The New Gemtext Parser (part 2)
In my last post I described the reasons behind and implementation of the new Gemtext parser for GemView. In the summary, I pointed out a few areas of "low hanging fruit" which might make for some nice improvements over both the old parser and the new in it's then state. Since this is a personal project, and thus not subject to deadlines or reviews of any sort, I decided to go for it. This in turn wound up being a more significant refactor than one might expect, but I think the result is well worth the effort.
Grouping consecutive blockquotes
First on the agenda was the grouping of consecutive blockquote lines, in the same
way that preformatted lines are now grouped. In order to do that, we have to go
from two possible parser states to three. This means that instead of using a
simple boolean expression, preformatted
, to track our state, an enum is now
more appropriate.
enum State {
Normal,
Preformatted,
Quote,
}
There, that's the easy part.

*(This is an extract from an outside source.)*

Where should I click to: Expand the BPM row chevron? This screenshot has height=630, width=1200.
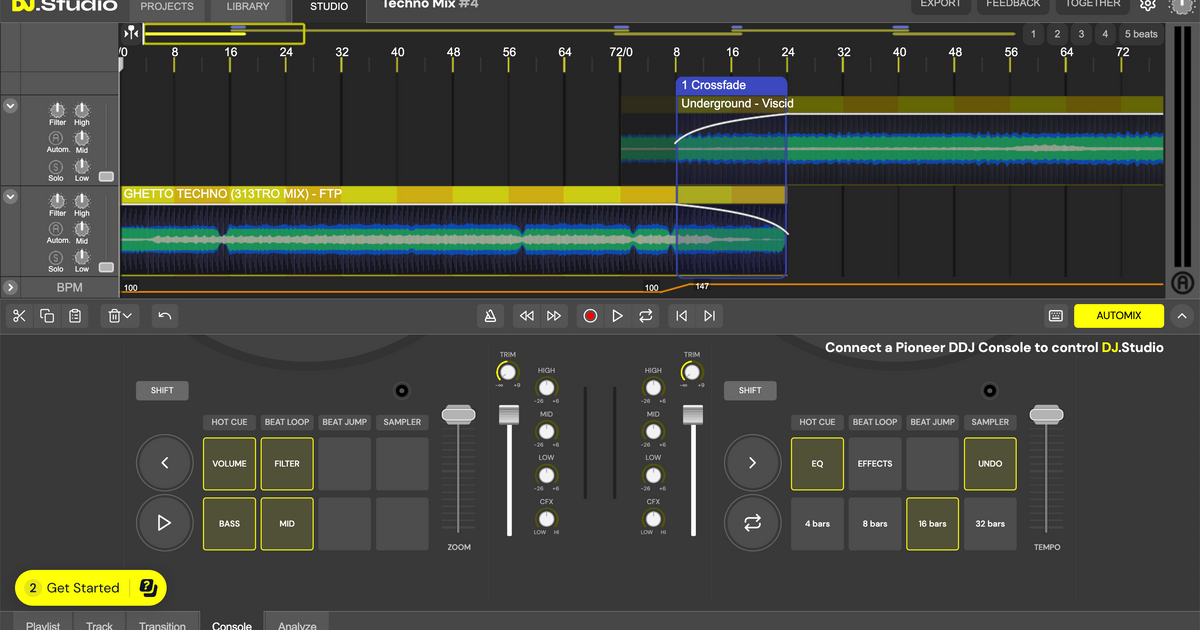pyautogui.click(x=10, y=287)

Now instead of a simple if preformatted..else
block we need to match against the current state and react appropriately. Now
that's simple enough, but let's take a peak at what a BlockQuote looks like in
Gemtext compared with a preformatted block.

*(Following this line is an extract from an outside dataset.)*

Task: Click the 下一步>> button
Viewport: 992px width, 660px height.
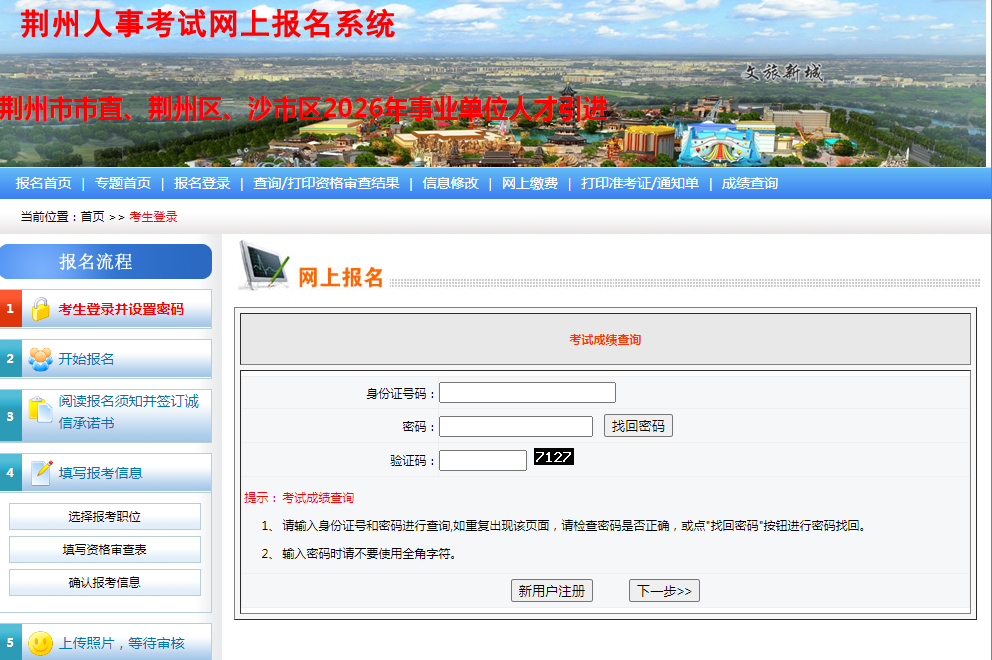Action: pos(664,591)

> This is a blockquote > This is another one, which we will group with the first ``` This is preformatted text ```
When we start a preformatted block, we have three backticks on a line of it's
own, and don't have to worry about the rest of that line. To close the block, we
use another line of only three backticks. With blockquotes, however, we have a
'>' symbol at the beginning of each line to denote that it's a blockquote. Which
means that we don't know whether a line is going to continue being a blockquote
or be a completely different kind of line until we're actually parsing it. Which
makes our match arm for State::Quote
have to do a bit more work than our match
arm for State::Preformatted
. In fact, we have to do everything that we would
do in Normal
mode. And since, in our first go around, the !preformatted
branch of the if..else
block was by far the bulk of the code, we're just about
doubling the size of the function.
Now, it's not terrible. It was around 70 lines or so when I first got it working, but can we split this up? Because I like nice small chunks of code, as I said in the previous post. Well of course we can, but we have a number of state related items to track now.
- Our
State
enum - The
preblk
string - A new
quoteblk
string - The
lines
Vec of GemtextNode elements - The line we are currently parsing
At this point we would be passing five distinct pieces of data into each function if we just made separate functions for each match arm. As you might guess, I'm not a fan of this approach, so let's just go ahead and combine all of that into a single struct and write methods on that struct.
#[derive(Default)]
struct Parser {
state: State,
preblk: String,
quoteblk: String,
lines: Vec<GemtextNode<'a>>,
}
impl Parser {
// Runs the loop over the full document
fn parse(mut self, text: &str) -> Vec<GemtextNode<'a>> {
for line in text.lines() {
match self.state {
State::Preformatted => self.parse_preformatted(line),
State::Quote => self.parse_quote(line),
State::Normal => self.parse_normal(line),
}
}
self.lines
}
Nice and concise, if I do say so myself. So let's look at a bit more.
// impl Parser
fn link(&mut self, line: &str) {
self.lines.push(GemtextNode::parse_link(line));
}
fn prompt(&mut self, line: &str) {
self.lines.push(GemtextNode::parse_prompt(line));
}
fn heading(&mut self, line: &str) {
self.lines.push(GemtextNode::parse_heading(line));
}
fn list_item(&mut self, line: &str) {
self.lines.push(GemtextNode::parse_list_item(line));
}
// Runs when the parser state is `State::Normal`
fn parse_normal(&mut self, line: &str) {
match line {
s if s.starts_with("=>") => self.link(s),
s if s.starts_with("=:") => self.prompt(s),
s if s.starts_with('#') => self.heading(s),
s if s.starts_with('*') => self.list_item(s),
s if s.starts_with('>') => match GemtextNode::parse_blockquote(s) {
// and so on
Once this was working and some new tests were written to ensure that block quotes are being grouped appropriately, it was time to move on to the next task.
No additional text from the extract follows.